● **Excerpt**
Combination Therapy with TCM Preparation Kumu Injection and Azithromycin against Bacterial Infection and Inflammation: In Vitro and In Vivo

Meiyu Yu; Xuejing Gu; Yanzheng Qu; Fuyou Sun; Yanli Li; Feng Zhao; Hui Xu

doi:10.1155/2022/8533005

Combination Therapy with TCM Preparation Kumu Injection and Azithromycin against Bacterial Infection and Inflammation: In Vitro and In Vivo

Evid Based Complement Alternat Med. 2022 Mar 16:2022:8533005. doi: 10.1155/2022/8533005. eCollection 2022.

Authors

Meiyu Yu¹, Xuejing Gu², Yanzheng Qu¹, Fuyou Sun¹, Yanli Li^{2

3}, Feng Zhao², Hui Xu²

Affiliations

¹ Department of Pharmacy, Yantai Muping Hospital of Traditional Chinese Medicine, Yantai 264100, China.

Dataset entries:
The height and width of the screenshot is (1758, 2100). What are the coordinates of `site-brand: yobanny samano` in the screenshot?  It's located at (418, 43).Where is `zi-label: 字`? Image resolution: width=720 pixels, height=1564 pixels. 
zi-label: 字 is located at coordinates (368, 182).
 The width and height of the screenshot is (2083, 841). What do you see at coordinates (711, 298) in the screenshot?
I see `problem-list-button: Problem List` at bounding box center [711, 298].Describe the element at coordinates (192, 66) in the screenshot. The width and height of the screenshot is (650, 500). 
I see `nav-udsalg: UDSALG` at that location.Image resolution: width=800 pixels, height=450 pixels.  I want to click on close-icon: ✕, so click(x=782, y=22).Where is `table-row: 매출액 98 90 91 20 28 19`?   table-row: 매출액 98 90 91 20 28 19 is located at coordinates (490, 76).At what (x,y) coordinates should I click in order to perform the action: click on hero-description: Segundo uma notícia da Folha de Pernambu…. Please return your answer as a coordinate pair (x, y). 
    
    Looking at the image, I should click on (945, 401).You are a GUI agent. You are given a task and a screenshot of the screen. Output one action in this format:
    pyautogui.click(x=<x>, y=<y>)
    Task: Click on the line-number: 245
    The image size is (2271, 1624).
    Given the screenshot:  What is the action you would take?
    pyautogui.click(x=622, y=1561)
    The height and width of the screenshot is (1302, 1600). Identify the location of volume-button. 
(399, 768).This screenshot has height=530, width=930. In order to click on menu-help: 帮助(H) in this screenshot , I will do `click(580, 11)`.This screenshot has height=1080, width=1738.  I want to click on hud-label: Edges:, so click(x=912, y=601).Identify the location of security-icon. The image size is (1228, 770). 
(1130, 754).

● **Questions**
1 - Write out the part of the Kumu Injection article page starting at "Evid Based Complement" and ending at "Yantai 264100, China.".
2 - Using the Kumu Injection article page, say whether each statement agrees with it, answering yes or no and quoting the deciding words: (a) The article appeared in Evid Based Complement Alternat Med in 2022. (b) The combination therapy pairs Kumu Injection with amoxicillin. (c) The Department of Pharmacy listed under the affiliations is in Yantai.

● **Results in order**
1 -
Evid Based Complement Alternat Med. 2022 Mar 16:2022:8533005. doi: 10.1155/2022/8533005. eCollection 2022.

Authors

Meiyu Yu¹, Xuejing Gu², Yanzheng Qu¹, Fuyou Sun¹, Yanli Li^{2

3}, Feng Zhao², Hui Xu²

Affiliations

¹ Department of Pharmacy, Yantai Muping Hospital of Traditional Chinese Medicine, Yantai 264100, China.

2 -
(a) Yes: "Evid Based Complement Alternat Med. 2022 Mar 16"
(b) No: "Kumu Injection and Azithromycin"
(c) Yes: "Department of Pharmacy, Yantai Muping Hospital of Traditional Chinese Medicine, Yantai 264100, China."